QUAL FILTER INFO FORMAT LP6005616-DNA_A03
chr9 27573526 . C <STR2>,<STR349> . PASS SVTYPE=STR;END=27573544;REF=3;RL=18;RU=GGCCCC;REPID=ALS GT:SO:CN:CI:AD_SP:AD_FL:AD_IR 1/2:SPANNING/INREPEAT:2/349:2-2/323-376:19/0:3/6:0/459
In this example, the first allele spans 2 repeat units while the second allele spans 349 repeat units. The repeat unit is GGCCCC (RU INFO field), so the sequence of the first allele is GGCCCCGGCCCC and the sequence of the second allele is GGCCCC x 349. The repeat spans three repeat units in the reference (REF INFO field).

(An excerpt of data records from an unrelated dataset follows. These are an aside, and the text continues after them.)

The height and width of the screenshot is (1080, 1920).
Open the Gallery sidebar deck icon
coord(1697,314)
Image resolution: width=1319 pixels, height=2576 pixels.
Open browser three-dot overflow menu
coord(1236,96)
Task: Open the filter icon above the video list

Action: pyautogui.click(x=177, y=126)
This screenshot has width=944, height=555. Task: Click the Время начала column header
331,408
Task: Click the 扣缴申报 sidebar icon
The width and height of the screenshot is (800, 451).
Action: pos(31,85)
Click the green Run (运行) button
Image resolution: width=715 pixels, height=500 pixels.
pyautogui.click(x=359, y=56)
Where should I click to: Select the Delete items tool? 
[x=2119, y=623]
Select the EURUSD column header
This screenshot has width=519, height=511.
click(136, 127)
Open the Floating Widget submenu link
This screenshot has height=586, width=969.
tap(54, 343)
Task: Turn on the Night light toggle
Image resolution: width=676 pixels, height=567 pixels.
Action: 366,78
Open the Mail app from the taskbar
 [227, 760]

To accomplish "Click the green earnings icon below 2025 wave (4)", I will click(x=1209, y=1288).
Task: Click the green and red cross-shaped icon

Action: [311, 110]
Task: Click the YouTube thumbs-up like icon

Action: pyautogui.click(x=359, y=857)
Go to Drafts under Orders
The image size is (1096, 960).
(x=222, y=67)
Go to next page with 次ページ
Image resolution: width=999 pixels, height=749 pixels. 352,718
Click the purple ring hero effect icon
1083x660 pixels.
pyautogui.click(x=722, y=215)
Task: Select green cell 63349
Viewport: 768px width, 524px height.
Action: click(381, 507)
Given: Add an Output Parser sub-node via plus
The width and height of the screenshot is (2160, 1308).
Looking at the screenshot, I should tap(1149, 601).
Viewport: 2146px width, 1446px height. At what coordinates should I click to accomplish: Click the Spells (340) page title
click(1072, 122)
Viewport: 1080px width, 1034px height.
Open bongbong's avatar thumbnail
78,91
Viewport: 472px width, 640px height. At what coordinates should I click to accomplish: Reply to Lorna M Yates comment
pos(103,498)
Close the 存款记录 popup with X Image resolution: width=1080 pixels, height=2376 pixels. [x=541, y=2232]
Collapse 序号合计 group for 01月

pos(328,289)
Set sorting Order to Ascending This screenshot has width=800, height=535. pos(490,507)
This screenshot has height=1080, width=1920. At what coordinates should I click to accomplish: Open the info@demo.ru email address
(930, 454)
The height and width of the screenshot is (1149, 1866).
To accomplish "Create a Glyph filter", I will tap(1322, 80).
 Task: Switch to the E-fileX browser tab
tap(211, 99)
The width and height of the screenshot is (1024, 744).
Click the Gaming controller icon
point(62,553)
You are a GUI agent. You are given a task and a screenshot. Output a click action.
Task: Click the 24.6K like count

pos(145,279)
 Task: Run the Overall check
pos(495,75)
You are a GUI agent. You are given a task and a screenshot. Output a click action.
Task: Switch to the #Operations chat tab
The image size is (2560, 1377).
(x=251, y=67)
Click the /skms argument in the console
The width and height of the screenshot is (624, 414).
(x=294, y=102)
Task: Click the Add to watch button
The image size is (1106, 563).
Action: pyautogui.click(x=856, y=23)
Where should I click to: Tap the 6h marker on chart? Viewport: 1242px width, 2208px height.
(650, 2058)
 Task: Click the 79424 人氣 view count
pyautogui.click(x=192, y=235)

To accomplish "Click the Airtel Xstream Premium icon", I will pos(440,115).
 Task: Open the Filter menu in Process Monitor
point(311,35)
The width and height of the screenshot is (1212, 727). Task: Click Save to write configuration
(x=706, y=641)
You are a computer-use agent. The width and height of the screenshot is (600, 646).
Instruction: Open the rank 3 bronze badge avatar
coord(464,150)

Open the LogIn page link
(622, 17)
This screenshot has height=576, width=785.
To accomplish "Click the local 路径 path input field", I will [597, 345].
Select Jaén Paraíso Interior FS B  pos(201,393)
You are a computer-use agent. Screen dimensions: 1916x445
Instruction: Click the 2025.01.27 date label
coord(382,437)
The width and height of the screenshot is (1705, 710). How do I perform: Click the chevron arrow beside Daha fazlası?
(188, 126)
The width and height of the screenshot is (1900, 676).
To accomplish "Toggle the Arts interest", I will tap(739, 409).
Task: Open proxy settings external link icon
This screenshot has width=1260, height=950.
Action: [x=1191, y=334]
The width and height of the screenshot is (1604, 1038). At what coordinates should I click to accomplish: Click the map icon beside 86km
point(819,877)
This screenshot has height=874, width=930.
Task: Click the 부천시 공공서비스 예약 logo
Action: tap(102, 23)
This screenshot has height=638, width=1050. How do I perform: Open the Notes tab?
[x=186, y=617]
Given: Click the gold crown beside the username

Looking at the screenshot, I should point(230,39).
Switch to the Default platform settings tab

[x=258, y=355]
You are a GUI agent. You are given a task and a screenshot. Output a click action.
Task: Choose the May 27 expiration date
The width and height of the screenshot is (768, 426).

The length of the short allele was estimated from spanning reads (SPANNING) while the length of the expanded allele was estimated from in-repeat reads (INREPEAT). The confidence interval for the size of the expanded allele is (323,376). There are 19 spanning and 3 flanking reads consistent with the repeat allele of size 2 (that is 19 reads fully contain the repeat of size 2 and 2 flanking reads overlap at most 2 repeat units). Also, there are 6 flanking and 459 in-repeat reads consistent with the repeat allele of size 349.

The sequence-graph alignments of reads in the targeted repeat regions are output in a BAM file. You can use a specialized GraphAlignmentViewer tool (github.com/Illumina/GraphAlignmentViewer/) to visualize the alignments. Programs like Integrative Genomics Viewer (IGV) are not designed for displaying graph-aligned reads and cannot visualize these BAMS.
The BAMs store graph alignments in custom XG tags using the format <LocusName>,<StartPosition>,<GraphCIGAR>.
• | LocusName—A locus identifier that matches the corresponding entry in the repeat expansion specification file. |
• | StartPosition—The starting alignment position of a read on the first graph node. |
• | GraphCIGAR—The alignment of a read against the graph starting from that position. GraphCIGAR consists of a sequence of graph node identifiers and linear CIGARS describing the alignment of the read to each node. |
Quality scores in the BAM file are binary. High-scoring bases are assigned a score of 40, and low-scoring bases are assigned a score of 0.